By Al Thomas, Columbian Outdoors Reporter
Published: March 28, 2011, 12:00am

Four hours of commercial fishing for spring chinook in the Columbia River is scheduled for Tuesday night despite the objections of sportsmen.

Washington and Oregon officials on Monday approved netting from 7:30 to 11:30 p.m. Tuesday with 41/4-inch-mesh tangle nets downstream of Kelley Point at the mouth of the Willamette River.

John North of the Oregon Department of Fish and Wildlife projected the net fleet will catch about 2,700 chinook, of which 1,581 are expected to be upper Columbia-origin salmon. That would be 85 percent of the remaining commercial allocation of 1,862 upper Columbia chinook.

A so-far slow sport season in the lower Columbia will close on Monday.

“It’s been mighty slow out there for the sport fleet,” said Liz Hamilton of the Northwest Sportfishing Industry Association. “I think for a lot of folks the prospect of having several thousand fish pulled out in the area where they are fishing is just really hard for people to face.”

Ed Wickersham of the Coastal Conservation Association suggested the commercial fishing period be delayed until after the sport closure.

“To conduct this fishery is a tough time when you have one of the most important recreational fisheries in Oregon and Washington finally starting to do well,” Wickersham said.

He pointed out that the Washington Department of Fish and Wildlife is asking for a license fee increase. Setting a commercial season days before the end of sport fishing will not help the agency’s cause, he added.

“It sends a tremendously powerful — and in my view negative — message,” Wickersham said.

Jim Wells of Salmon For All, a commercial group, said waiting until next week would mean his group would be limited to “half a net for one hour” to avoid exceeding the allocation.

Test netting last weekend in the Columbia in Wahkiakum and Cowlitz counties found the number of chinook is increasing.

Twenty drifts landed 102 chinook and 15 steelhead. Fifty-seven percent of the chinook were upper Columbia fish. Seventy-nine percent of the chinook were fin-clipped hatchery salmon.

The commercials asked for six hours to fish, plus to open up the river between Kelley Point and Beacon Rock.

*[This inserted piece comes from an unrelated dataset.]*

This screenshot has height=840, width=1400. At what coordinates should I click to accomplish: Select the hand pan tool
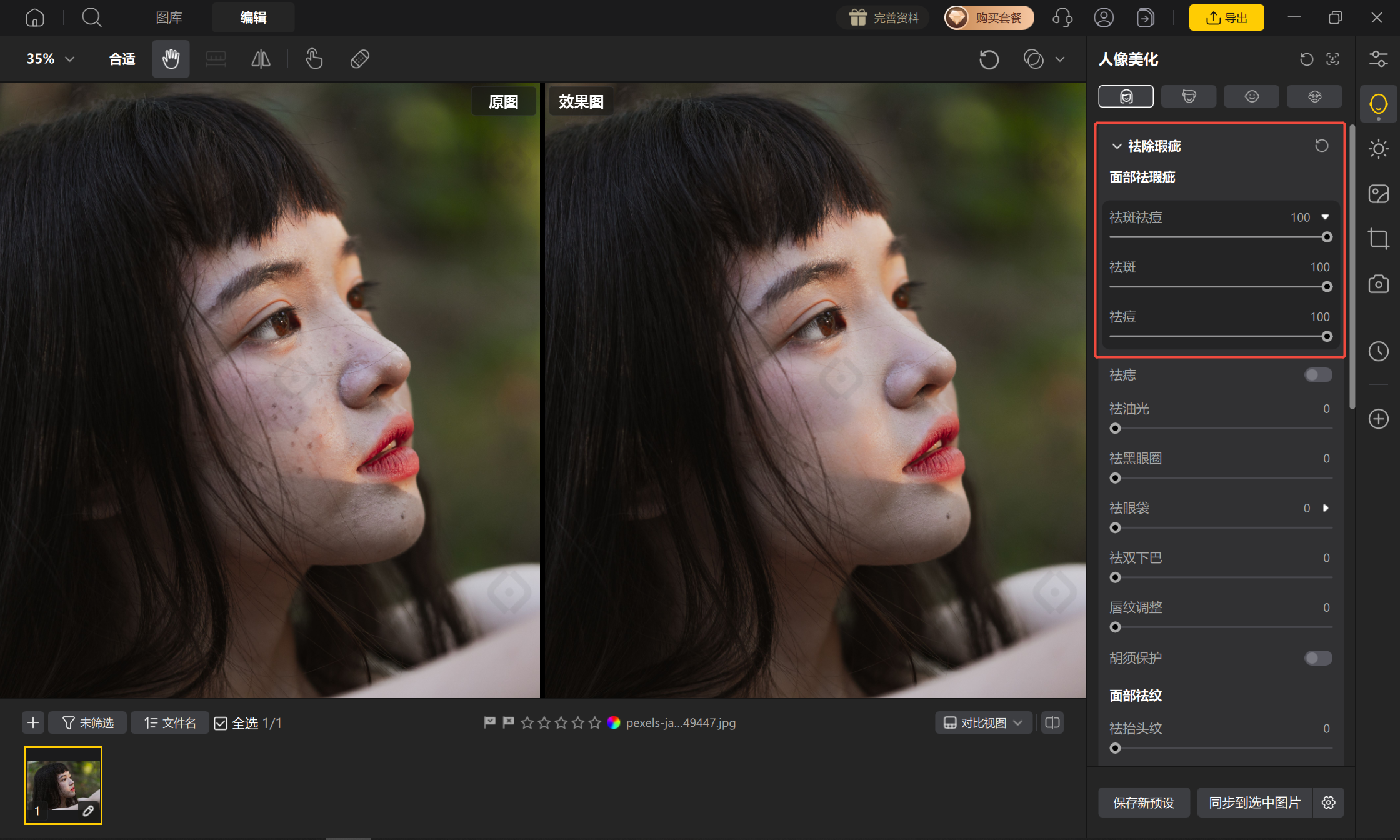[x=171, y=59]
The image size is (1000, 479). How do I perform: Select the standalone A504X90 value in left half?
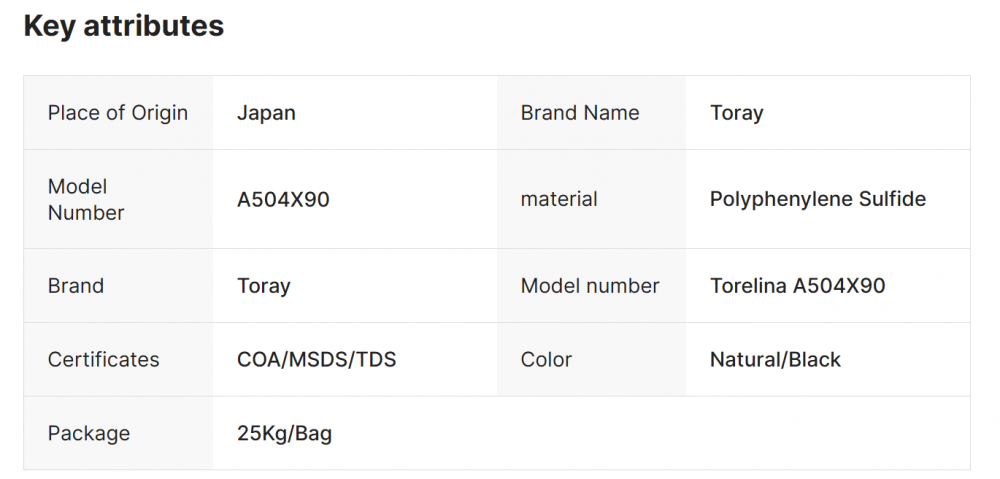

North said six hours of fishing likely would catch 1,850 to 2,000 upper Columbia chinook, thus exceeding the commercial allocation.

Guy Norman of the Washington Department of Fish and Wildlife said 75 percent of the sport catch is expected to happen in the final seven to 10 days of fishing.

”It’s the end of March,” he said. “I would expect the river recruitment of spring chinook to surge daily and far outweigh the expected catch in this very short commercial tangle-net fishery. If the fish move as expected I think sport fishing will be very good in the final scheduled week of the season.”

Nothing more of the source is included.